If George Brandis won't stand up for the Rule of Law, why is he the Attorney-General?

According to leaked accounts of a May Cabinet meeting the attorney general, George Brandis, declared grandly to his colleagues: “I am the attorney general. It is my job to stand for the rule of law.”

THE HON. MARK DREYFUS QC MP
SHADOW ATTORNEY-GENERAL

MEMBER FOR ISAACS

IF GEORGE BRANDIS WON’T STAND UP FOR THE RULE OF LAW, WHY IS HE ATTORNEY GENERAL?

According to leaked accounts of a May Cabinet meeting the attorney general, George Brandis, declared grandly to his colleagues: “I am the attorney general. It is my job to stand for the rule of law.”

Brandis was right. But for all his high-minded rhetoric, two years into his term as attorney general it is clear that he either can’t, or won’t, fulfil this vital role.

It should be the attorney general who defends human rights, and yet Brandis’s signature policy in his first year in office was the rollback of our human rights law to appease a tabloid commentator.

When he was forced to abandon his attack on the Racial Discrimination Act he then turned on the Australian Human Rights Commission, secretly trying to force the resignation of Gillian Triggs for nothing more than doing her job.

It should be the attorney general who maintains Australia’s commitment to international law, and yet Brandis’s inept handling of Australia’s maritime boundary dispute with East Timor, in which Brandis authorised Asio officers to raid the offices of East Timor’s lawyer, landed Australia in the dock at the International Court of Justice. Australia’s global reputation as a nation that respects the rule of law, established through decades of responsible international citizenship, was dealt a serious blow.

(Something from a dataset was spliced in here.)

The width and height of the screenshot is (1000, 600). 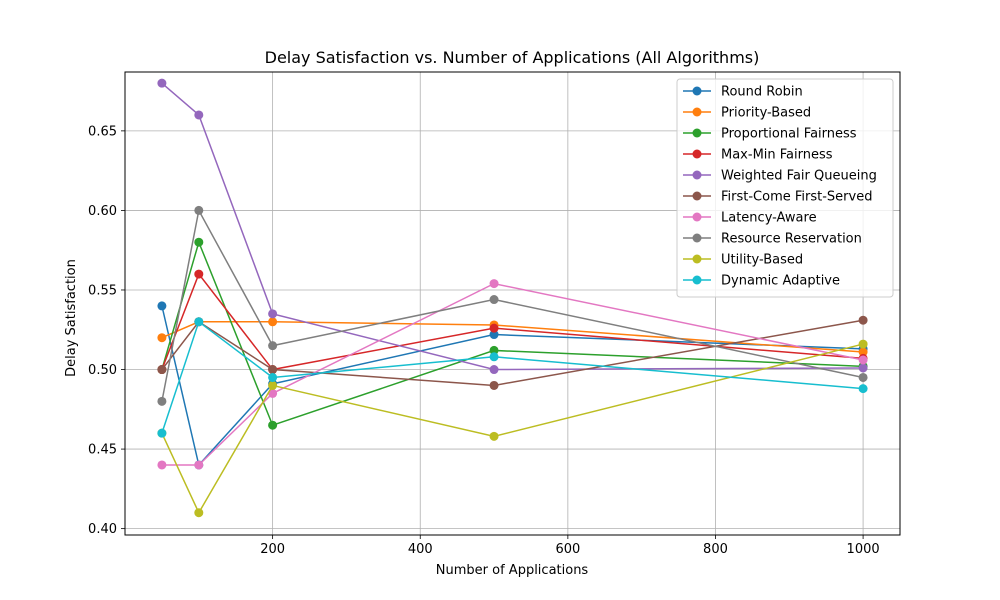 I want to click on x-axis-label: Number of Applications, so click(x=512, y=570).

It should be the attorney general who stands up for the courts and who defends the Australian legal system, even against his own colleagues in the executive government of the day.

Incredibly, this last week we have seen Senator Brandis not just complicit in a government attack on the legal system but actually leading the charge. In support of a floundering prime minister desperately in need of a distraction, the attorney general publicly denounced what he embarrassingly called “lawfare”.

The “radical activism” which so incensed Brandis was nothing more than orders of the federal court, something which any federal attorney general ought to treat with respect.

With the attorney general and the rest of the government descending into histrionics, the federal court was forced to take the extraordinary step of making a public statement on its own behalf.

That statement calmly explained that its orders, which related to the Adani Carmichael mining project, “were made by consent, that is, with the agreement of the parties to the litigation”.

As the court explained, the minister for the environment, Greg Hunt, accepted that the government had failed to abide by the Environment Protection and Biodiversity Conservation Act and had actually asked the court to set aside his decision approving the project.

The EPBC Act was passed by those infamous environmental extremists in the Howard government more than 15 years ago, and it served Australia well through the entire resources boom, during which thousands of projects proceeded under its auspices.

Yet Brandis now condemns a community group who have dared to ask that the Australian government comply with the laws of our nation, absurdly condemning that group as “vigilante litigants” – an oxymoronic designation if ever there was one.

As Brandis well knows, it is for the court to determine the merits of claims brought before it, not for the government of the day. It is for the court to decide whether its processes are being abused and whether claims are frivolous or vexatious.

Instead of counselling his cabinet colleagues on the importance of lawful decision-making, as an attorney general should, Brandis has introduced a bill to try and put government decisions on environmental matters beyond challenge by the community.

This bill should alarm anyone who cares about the rule of law in Australia. The government is trying to silence the voice of the community on environmental matters. It is stripping Australians of the right to challenge government decisions which might have profound environmental consequences, including impacts on our food security, the tourism industry, and the health and quality of life of those living in regional Australia.

Ignore the hysterical rhetoric of the Abbott government. If passed into law, this bill will extinguish the rights of local communities and ordinary Australians who care about our environment and who want to make sure that we properly safeguard it for the generations who follow us. If passed, it would take away the rights of farmers, graziers and agribusinesses whose lands and water supplies are often threatened by the impacts of major projects.

This is a lawless and opportunistic government, and its attempt to silence the voices of Australian citizens should be seen for what it is. Under Abbott, the federal Coalition parties are following the example of their former colleagues in Campbell Newman’s Queensland government, whose contempt for the rights of citizens and for the rule of law helped turn the people of Queensland against them in just one disastrous term.

Abbott and his attorney general should learn something from the fate of the Newman government and immediately abandon their attack on the rights of Australians and the rule of law.